Anche il presidente dell’Alleanza cooperative Agroalimentari Giorgio Mercuri ha firmato oggi il Memorandum d’intesa per promuovere, sostenere e sviluppare il mais italiano proposto da Assalzoo nel corso dell’Assemblea svoltasi oggi a Roma. Il presidente Mercuri ha espresso “piena condivisione degli obiettivi e dei contenuti del Memorandum” che è stato sottoscritto da tutte le sigle intervenute all’Assemblea”.
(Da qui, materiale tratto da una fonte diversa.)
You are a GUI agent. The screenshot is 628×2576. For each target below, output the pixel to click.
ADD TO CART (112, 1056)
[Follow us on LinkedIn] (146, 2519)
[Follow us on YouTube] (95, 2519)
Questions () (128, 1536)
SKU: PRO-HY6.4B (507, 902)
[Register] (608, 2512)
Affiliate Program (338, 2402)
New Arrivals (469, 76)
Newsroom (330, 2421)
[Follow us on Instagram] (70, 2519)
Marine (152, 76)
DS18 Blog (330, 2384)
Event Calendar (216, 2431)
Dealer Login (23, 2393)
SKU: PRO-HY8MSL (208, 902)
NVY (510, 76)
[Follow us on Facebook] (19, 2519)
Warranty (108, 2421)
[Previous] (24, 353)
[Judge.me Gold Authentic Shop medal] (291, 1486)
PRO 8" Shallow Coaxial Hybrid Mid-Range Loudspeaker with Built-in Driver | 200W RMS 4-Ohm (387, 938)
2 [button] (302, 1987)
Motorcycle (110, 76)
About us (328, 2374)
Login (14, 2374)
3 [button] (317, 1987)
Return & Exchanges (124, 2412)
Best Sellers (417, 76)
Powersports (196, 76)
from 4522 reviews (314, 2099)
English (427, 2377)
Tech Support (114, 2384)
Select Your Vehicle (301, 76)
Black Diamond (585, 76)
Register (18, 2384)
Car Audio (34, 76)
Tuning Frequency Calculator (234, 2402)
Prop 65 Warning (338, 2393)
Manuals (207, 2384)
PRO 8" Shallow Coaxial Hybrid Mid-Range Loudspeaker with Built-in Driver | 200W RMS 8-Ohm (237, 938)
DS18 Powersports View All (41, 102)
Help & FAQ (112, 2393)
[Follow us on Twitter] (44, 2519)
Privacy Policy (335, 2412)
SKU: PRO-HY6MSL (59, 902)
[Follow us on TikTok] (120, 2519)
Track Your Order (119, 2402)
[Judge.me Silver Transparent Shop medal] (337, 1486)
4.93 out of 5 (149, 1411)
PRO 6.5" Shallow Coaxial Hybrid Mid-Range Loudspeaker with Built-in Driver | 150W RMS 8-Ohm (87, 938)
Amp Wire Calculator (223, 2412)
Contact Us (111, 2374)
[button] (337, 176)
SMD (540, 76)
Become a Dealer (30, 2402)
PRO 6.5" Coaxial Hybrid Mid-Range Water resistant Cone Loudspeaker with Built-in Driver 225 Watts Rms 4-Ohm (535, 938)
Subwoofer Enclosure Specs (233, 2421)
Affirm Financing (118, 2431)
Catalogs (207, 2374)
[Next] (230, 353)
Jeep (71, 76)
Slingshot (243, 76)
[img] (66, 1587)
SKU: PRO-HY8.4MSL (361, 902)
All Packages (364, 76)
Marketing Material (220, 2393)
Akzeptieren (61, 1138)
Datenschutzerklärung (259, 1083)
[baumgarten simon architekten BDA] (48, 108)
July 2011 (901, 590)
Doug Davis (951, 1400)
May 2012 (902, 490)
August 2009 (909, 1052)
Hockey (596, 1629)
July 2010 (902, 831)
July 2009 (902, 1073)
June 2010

Il mais, ha ricordato Mercuri, è la prima coltura per quantità raccolta a livello nazionale e ha un ruolo fondamentale nelle filiere zootecniche, anche quelle del circuito delle DOP. Si tratta di una produzione che attraversa un periodo di forte crisi, con una sensibile riduzione della produzione negli ultimi 5 anni, che è passata da circa 9 milioni di tonnellate a 6 milioni e un crescente ricorso al prodotto estero per soddisfare le esigenze nazionali, che si attesta ormai su valori prossimi al 50%. “Per provare a contrastare tale situazione – ha dichiarato Mercuri – è indispensabile una progettualità di filiera, che veda tutti gli attori impegnarsi intorno all’obiettivo di aumentare la produzione nazionale di mais senza lasciare tutti i rischi sulle spalle del produttore e dello stoccatore”.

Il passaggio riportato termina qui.